==== TEXTE À LIRE

Quand on hésite sur la meilleure marche à suivre, quel est notre premier réflexe ? Demander à un·e ami·e qui s’y connaît. Dans le monde de la transformation de l’action publique, à l’échelle des États, l’ami·e qui s’y connaît a plus de chances d’être les agents d’un ministère aux responsabilités équivalentes dans un autre pays qu’un·e autre chef·fe d’administration du même corps que soi.

J’ai participé à plusieurs rencontres du groupe Operational Opportunities du Digital 7, et j’ai pu observer à quel point 90 minutes par mois pouvaient accélérer la prise de décision en apprenant des échecs et des succès d’équipes de l’autre côté du globe. La manière dont l’Uruguay a mené en cinq ans la transformation de son système de santé vers un écosystème intégré basé sur des standards et du logiciel libre pour aboutir à une interopérabilité avec ses voisins sudaméricains pourrait bien inspirer notre intégration européenne. Et peut-être qu’éviter à nos voisins la dépense d’un SIRHEN permettrait d’en mitiger les coûts ? 😅
Dans le monde du logiciel libre, on réutilise ce qui marche et on apprend de ce qui ne marche pas. Aucun acteur ne peut être compétitif, ou simplement efficace, s’il croit être seul au monde avec ses problèmes et passe son temps à inventer ses propres solutions. Et pourtant, la phrase que j’ai le plus entendu, partout où je suis passé, a été « mais ici, c’est spécial »…

L’adoption d’OpenFisca par la Nouvelle-Zélande suite à mon passage au Government Service Innovation Lab a déjà permis l’ajout de fonctionnalités aux outils associés. À quel moment sera remboursé le surinvestissement dans le développement international que j’avais sécurisé à la DINSIC en 2017 ? En nombre d’heures, je ne sais pas. En termes de fonctionnalités, en revanche, je suis certain que c’est déjà le cas : les problèmes découverts par cette équipe ne l’auraient probablement été que trop tard par des agents figés dans leur propre contexte. Ce qui semblera trivial aux agents d’un pays pourra être le point bloquant de ceux d’un autre.

========

▸ CONSIGNE A: Remplacez « dropdown arrow icon » par « caret icon » dans les enregistrements, depuis la ligne contenant « Task: Maximize panel with the up chevron » jusqu’à celle contenant « click(331, 405) » incluses, sans rien changer d’autre. Laissez les images de côté dans votre réponse.

==== ENREGISTREMENTS PRÉSENTÉS

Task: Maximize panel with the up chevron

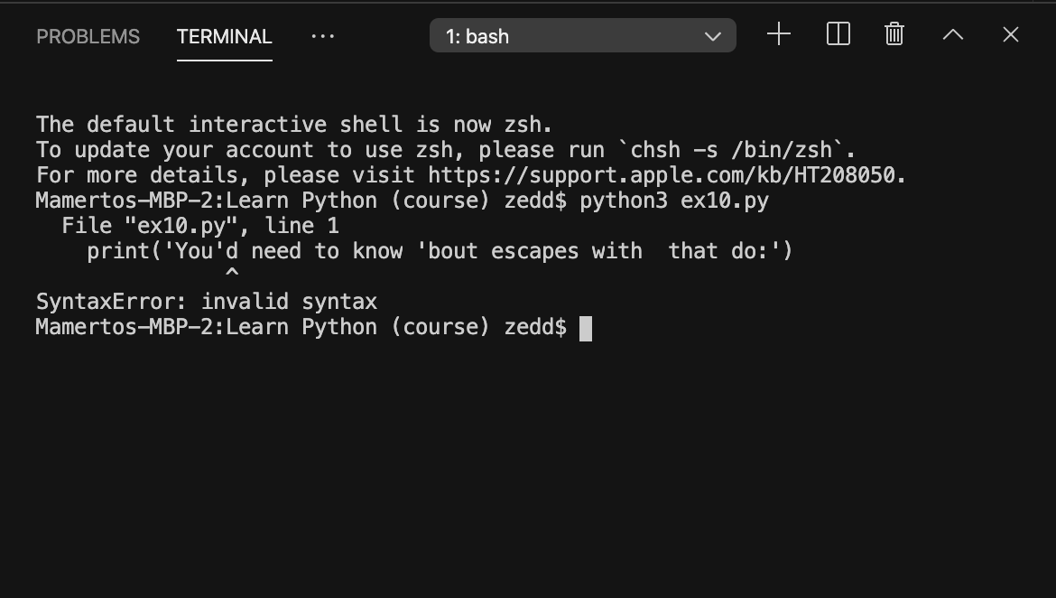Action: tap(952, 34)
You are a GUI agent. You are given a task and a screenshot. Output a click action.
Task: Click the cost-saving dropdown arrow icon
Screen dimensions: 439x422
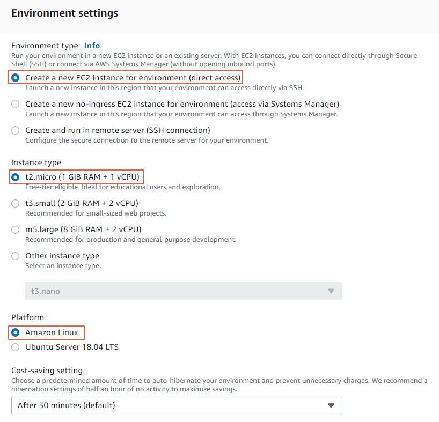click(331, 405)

========
==== ENREGISTREMENTS PRÉSENTÉS

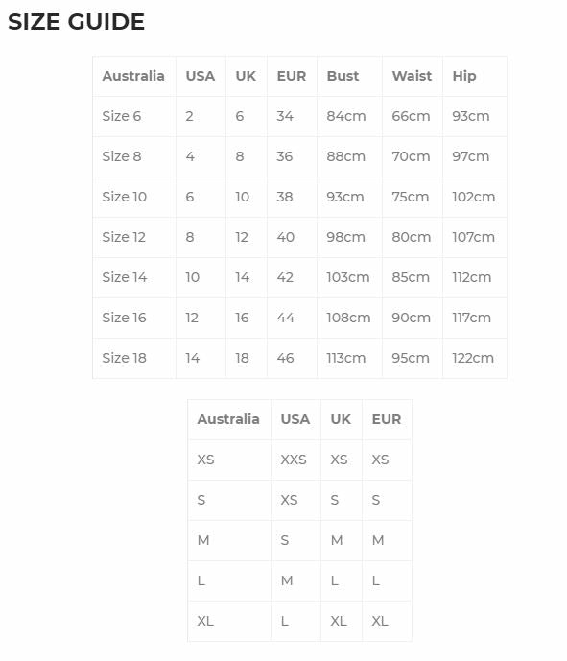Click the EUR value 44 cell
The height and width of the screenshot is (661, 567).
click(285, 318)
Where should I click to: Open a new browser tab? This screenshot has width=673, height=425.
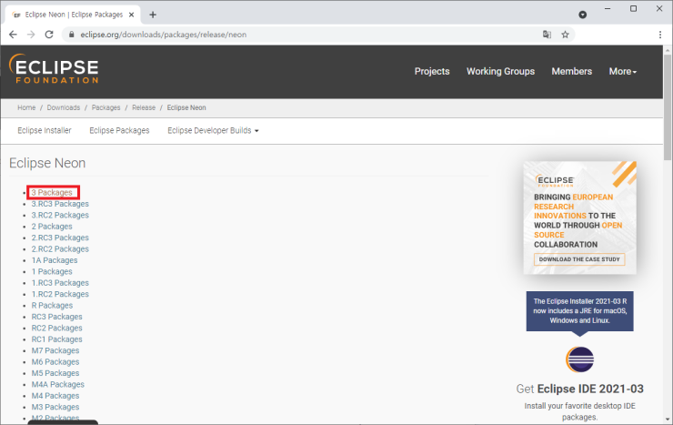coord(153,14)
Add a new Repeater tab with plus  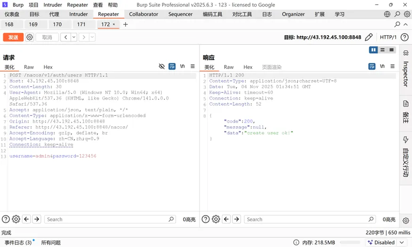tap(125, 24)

========
==== ENREGISTREMENTS PRÉSENTÉS

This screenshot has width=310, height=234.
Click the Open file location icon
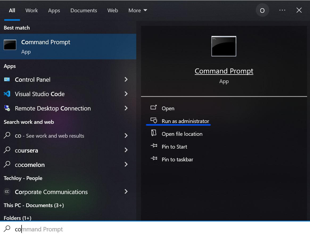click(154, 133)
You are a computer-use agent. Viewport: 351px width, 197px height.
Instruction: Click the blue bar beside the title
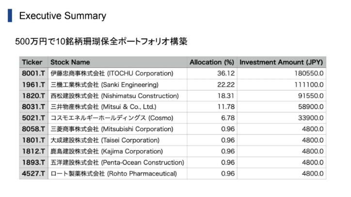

========

▸ CONSIGNE B: Recopiez intégralement le texte sur la coopération internationale entre administrations.

▸ CORRIGÉ A:
Task: Maximize panel with the up chevron

Action: tap(952, 34)
You are a GUI agent. You are given a task and a screenshot. Output a click action.
Task: Click the cost-saving caret icon
Screen dimensions: 439x422
click(331, 405)

▸ CORRIGÉ B:
Quand on hésite sur la meilleure marche à suivre, quel est notre premier réflexe ? Demander à un·e ami·e qui s’y connaît. Dans le monde de la transformation de l’action publique, à l’échelle des États, l’ami·e qui s’y connaît a plus de chances d’être les agents d’un ministère aux responsabilités équivalentes dans un autre pays qu’un·e autre chef·fe d’administration du même corps que soi.

J’ai participé à plusieurs rencontres du groupe Operational Opportunities du Digital 7, et j’ai pu observer à quel point 90 minutes par mois pouvaient accélérer la prise de décision en apprenant des échecs et des succès d’équipes de l’autre côté du globe. La manière dont l’Uruguay a mené en cinq ans la transformation de son système de santé vers un écosystème intégré basé sur des standards et du logiciel libre pour aboutir à une interopérabilité avec ses voisins sudaméricains pourrait bien inspirer notre intégration européenne. Et peut-être qu’éviter à nos voisins la dépense d’un SIRHEN permettrait d’en mitiger les coûts ? 😅
Dans le monde du logiciel libre, on réutilise ce qui marche et on apprend de ce qui ne marche pas. Aucun acteur ne peut être compétitif, ou simplement efficace, s’il croit être seul au monde avec ses problèmes et passe son temps à inventer ses propres solutions. Et pourtant, la phrase que j’ai le plus entendu, partout où je suis passé, a été « mais ici, c’est spécial »…

L’adoption d’OpenFisca par la Nouvelle-Zélande suite à mon passage au Government Service Innovation Lab a déjà permis l’ajout de fonctionnalités aux outils associés. À quel moment sera remboursé le surinvestissement dans le développement international que j’avais sécurisé à la DINSIC en 2017 ? En nombre d’heures, je ne sais pas. En termes de fonctionnalités, en revanche, je suis certain que c’est déjà le cas : les problèmes découverts par cette équipe ne l’auraient probablement été que trop tard par des agents figés dans leur propre contexte. Ce qui semblera trivial aux agents d’un pays pourra être le point bloquant de ceux d’un autre.